I will just say that anyone who has the patience and the will to read through this work will come out of it with a greatly enhanced sense of the greatness of human life, and life's possibilities.

Rating: 5 stars
Summary: Don't be afraid.....
Review: I've wanted to read this book for a long time, but was afaid of its size and my lack of knowledge of things Russian. After 20 pages, I was hooked. I've found it much more readable then I had assumed. I love Tolstoy's writing style, his attention to every day detail, his insights into his characters- each and every one fully drawn, no mater how minor a character. So, don't be afraid- you'll miss out on a great book!

Rating: 5 stars
Summary: Recognizing war
Review: It's catharticism that probably prompted Tolstoy to write his "War and Peace." We know that because both are included in his title, and no doubt he struggled with what mankind has always struggled with: the decision of when war is justifiable and when it is not. To do that, he chose to recount the tale of five families and the effects of war upon them to allow the reader to decide what is justifiable. In reading the accounts, undoubtedly, the insight of most is that in crossing the peace line, it's difficult to go back.
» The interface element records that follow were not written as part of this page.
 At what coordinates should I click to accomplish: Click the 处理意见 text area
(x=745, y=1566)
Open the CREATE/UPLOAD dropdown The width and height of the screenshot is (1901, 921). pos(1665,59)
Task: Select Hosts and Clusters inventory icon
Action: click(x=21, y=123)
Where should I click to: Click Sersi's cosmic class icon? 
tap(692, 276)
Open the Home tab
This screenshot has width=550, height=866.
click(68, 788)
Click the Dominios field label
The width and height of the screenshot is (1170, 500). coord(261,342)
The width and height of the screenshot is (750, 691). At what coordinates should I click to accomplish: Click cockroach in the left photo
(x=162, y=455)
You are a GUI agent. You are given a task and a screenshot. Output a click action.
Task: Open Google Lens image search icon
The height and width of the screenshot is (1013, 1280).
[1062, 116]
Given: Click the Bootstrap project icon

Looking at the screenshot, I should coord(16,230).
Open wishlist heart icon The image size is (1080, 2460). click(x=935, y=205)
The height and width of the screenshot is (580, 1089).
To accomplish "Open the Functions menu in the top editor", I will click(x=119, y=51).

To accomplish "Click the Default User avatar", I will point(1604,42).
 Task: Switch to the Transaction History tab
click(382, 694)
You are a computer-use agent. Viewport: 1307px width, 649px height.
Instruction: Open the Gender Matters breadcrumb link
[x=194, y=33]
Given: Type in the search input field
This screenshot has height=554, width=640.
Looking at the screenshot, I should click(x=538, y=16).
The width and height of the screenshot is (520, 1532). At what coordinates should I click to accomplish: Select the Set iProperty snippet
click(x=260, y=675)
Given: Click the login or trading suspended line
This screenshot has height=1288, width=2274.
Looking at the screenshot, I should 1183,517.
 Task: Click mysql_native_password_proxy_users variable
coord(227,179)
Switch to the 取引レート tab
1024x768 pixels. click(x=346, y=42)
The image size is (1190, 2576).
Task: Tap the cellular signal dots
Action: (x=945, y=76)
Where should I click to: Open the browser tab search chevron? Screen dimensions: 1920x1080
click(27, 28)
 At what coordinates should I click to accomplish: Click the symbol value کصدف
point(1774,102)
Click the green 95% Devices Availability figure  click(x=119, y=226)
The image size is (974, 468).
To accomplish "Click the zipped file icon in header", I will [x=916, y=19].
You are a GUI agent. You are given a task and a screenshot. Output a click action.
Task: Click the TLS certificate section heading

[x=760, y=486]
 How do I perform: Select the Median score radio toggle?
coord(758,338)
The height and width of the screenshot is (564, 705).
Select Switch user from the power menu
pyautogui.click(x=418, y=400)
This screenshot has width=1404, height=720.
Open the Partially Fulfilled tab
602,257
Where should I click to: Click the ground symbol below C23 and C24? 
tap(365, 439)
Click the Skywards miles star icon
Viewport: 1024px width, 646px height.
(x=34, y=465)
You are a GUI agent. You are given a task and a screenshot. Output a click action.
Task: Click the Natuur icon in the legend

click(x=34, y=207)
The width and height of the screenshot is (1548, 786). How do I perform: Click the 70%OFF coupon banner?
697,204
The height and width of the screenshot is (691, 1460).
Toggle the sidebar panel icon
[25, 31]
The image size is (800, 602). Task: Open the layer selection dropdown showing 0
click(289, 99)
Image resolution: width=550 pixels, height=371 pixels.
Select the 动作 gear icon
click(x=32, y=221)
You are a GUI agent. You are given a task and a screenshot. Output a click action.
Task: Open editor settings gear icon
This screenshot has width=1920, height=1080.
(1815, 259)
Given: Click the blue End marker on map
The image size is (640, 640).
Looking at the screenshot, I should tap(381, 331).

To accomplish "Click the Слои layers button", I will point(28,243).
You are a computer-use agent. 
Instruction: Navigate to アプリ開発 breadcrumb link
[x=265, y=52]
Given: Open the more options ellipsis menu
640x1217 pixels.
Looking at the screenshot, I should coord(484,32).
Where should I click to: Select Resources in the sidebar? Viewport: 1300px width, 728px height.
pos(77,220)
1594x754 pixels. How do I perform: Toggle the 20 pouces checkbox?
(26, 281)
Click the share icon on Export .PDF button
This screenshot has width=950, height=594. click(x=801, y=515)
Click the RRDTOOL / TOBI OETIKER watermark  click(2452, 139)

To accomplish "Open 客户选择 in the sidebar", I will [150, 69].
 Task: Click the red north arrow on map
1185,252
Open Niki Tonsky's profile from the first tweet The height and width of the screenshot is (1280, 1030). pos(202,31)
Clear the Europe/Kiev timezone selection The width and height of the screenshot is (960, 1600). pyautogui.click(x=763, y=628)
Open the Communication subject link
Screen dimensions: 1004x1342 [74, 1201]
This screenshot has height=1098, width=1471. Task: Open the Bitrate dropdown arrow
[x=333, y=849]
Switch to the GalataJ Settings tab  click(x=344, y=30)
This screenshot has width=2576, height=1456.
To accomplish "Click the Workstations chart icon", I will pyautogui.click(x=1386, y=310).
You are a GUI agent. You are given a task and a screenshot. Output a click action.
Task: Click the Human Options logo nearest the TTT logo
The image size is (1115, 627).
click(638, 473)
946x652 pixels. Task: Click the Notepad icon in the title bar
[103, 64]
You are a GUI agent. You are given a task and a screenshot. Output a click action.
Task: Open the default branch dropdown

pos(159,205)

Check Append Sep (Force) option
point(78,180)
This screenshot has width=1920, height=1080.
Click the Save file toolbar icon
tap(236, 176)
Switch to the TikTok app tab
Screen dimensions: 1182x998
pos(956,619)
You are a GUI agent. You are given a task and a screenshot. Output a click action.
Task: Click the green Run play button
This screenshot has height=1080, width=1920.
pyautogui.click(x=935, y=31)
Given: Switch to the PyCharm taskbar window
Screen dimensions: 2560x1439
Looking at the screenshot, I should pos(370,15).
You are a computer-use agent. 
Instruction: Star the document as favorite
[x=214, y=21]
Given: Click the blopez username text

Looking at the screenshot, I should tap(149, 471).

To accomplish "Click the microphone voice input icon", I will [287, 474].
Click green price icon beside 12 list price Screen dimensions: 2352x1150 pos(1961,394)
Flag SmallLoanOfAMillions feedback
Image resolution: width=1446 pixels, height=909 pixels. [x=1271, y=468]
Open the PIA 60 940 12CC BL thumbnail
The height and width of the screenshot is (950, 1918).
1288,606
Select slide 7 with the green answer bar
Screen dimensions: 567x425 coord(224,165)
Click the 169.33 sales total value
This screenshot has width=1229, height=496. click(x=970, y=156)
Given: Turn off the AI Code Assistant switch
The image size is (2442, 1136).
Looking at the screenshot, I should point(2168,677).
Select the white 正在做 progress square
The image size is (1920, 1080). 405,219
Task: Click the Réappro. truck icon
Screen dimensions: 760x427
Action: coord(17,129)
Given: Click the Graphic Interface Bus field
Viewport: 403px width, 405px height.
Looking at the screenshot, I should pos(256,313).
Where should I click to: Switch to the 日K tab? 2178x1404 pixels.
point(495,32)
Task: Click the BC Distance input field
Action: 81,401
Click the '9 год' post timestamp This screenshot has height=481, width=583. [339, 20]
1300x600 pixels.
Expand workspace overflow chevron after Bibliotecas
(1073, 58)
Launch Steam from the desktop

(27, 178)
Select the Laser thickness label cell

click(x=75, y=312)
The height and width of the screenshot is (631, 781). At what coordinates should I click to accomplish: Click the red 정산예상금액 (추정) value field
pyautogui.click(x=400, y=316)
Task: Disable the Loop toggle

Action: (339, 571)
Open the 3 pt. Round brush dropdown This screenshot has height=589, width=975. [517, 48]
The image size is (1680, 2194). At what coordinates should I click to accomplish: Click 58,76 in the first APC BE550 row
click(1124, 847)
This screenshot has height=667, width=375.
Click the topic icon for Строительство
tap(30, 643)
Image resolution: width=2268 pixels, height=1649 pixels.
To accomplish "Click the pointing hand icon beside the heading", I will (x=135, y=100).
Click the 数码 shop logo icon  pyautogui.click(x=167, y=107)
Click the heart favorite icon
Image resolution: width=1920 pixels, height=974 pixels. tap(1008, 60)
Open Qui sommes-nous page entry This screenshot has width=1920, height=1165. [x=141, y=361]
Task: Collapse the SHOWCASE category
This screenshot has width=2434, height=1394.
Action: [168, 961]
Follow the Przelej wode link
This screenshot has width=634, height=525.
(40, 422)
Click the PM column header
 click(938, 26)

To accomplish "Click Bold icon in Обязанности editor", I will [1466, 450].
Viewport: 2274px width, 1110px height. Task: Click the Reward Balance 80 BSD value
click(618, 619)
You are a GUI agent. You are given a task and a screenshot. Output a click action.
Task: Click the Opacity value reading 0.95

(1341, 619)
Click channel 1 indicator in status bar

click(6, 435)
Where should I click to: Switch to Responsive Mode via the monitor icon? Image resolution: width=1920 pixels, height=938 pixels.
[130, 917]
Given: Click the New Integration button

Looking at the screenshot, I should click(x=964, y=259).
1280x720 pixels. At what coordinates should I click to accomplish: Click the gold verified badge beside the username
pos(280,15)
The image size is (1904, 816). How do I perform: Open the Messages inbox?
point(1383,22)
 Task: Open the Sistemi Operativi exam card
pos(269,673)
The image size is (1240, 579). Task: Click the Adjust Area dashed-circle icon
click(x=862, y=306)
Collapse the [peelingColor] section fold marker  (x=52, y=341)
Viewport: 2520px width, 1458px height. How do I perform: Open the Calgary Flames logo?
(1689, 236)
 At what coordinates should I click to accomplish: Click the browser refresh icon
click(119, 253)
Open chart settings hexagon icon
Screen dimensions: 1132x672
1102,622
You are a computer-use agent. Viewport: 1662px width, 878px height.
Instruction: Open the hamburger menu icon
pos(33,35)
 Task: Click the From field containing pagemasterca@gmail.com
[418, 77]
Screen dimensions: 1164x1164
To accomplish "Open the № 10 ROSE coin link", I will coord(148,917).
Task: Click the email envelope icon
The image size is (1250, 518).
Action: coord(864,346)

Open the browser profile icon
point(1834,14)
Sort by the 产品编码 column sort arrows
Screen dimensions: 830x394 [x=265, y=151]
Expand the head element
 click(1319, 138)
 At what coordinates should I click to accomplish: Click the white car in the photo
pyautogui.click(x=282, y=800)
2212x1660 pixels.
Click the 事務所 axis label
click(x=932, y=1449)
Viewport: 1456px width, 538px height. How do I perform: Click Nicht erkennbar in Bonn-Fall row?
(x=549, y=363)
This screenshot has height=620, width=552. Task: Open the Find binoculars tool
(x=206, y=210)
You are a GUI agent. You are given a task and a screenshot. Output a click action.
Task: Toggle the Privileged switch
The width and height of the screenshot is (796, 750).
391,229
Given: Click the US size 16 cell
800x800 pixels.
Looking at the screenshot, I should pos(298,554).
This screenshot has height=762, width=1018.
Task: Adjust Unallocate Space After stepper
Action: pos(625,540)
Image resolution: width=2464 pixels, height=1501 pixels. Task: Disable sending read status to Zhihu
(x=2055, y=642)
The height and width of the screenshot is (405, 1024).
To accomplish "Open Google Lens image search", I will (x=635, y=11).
Much like moving away from home, it is difficult to go back, and we are stuck with the realities we create. If no other purpose for the book is ever found, the ability to recognize the difference between war and peace should be enough to examine the principles upon which both stand, and the extent to which one can, or must go, to validate the justification of where one stands upon the issue. That same justification may be found within the Bible where the same choices must be examined, defined, and evaluated, usually without the benefit of any specific anticipated benefit. Instinct is usually all people have to go by, but perhaps instinct is enough to make that choice. In reading the Bible most would think that mankind has no choice, and that whether defending family or property, war is the ideal method. Yet, the moral of both Tolstoy's book and the Bible is that mankind has a choice not to succumb to war that twists him inside out from the model of human being he might have chosen to be, proving once again, that for every man there is a price he is willing to pay to alter his behavior. Determining that price, however, is an individual moral choice, and whether the decision is to fight, or to stand by and watch others fight may be one and the same thing, since, in either case, peace is on the flip side of war where it belongs.

Rating: 5 stars
Summary: A Beautiful Book About Life, and one of my very favourites.
Review: This major work by Leo Tolstoy is totally wonderful. It is a panorama of Russian life during the Napoleonic era. It tells a very comprehensive story about Napoleon's invasion into Russia, and the disastrous effects of that. It shows the strength and character of the Russian people during this very terrible part of their history. This is an extremely long and complex story, but one that should be read nonetheless. Such a long and detailed story leaves the reader changed after he or she has read it. It is such a beautiful story, and it left me with a sense of wonder at the changes that humanity has encountered over the centuries and it clearly pointed out the size and the complexity of life itself. I have read this book only once so far, but I can still clearly remember the beauty and the scope of this great novel. I would like to read it again once more sometime just to refresh my memory. It's probably one of the longest books that you'll find, and the Russian names can be a bit confusing to an English-speaking person, but it is so worth the effort!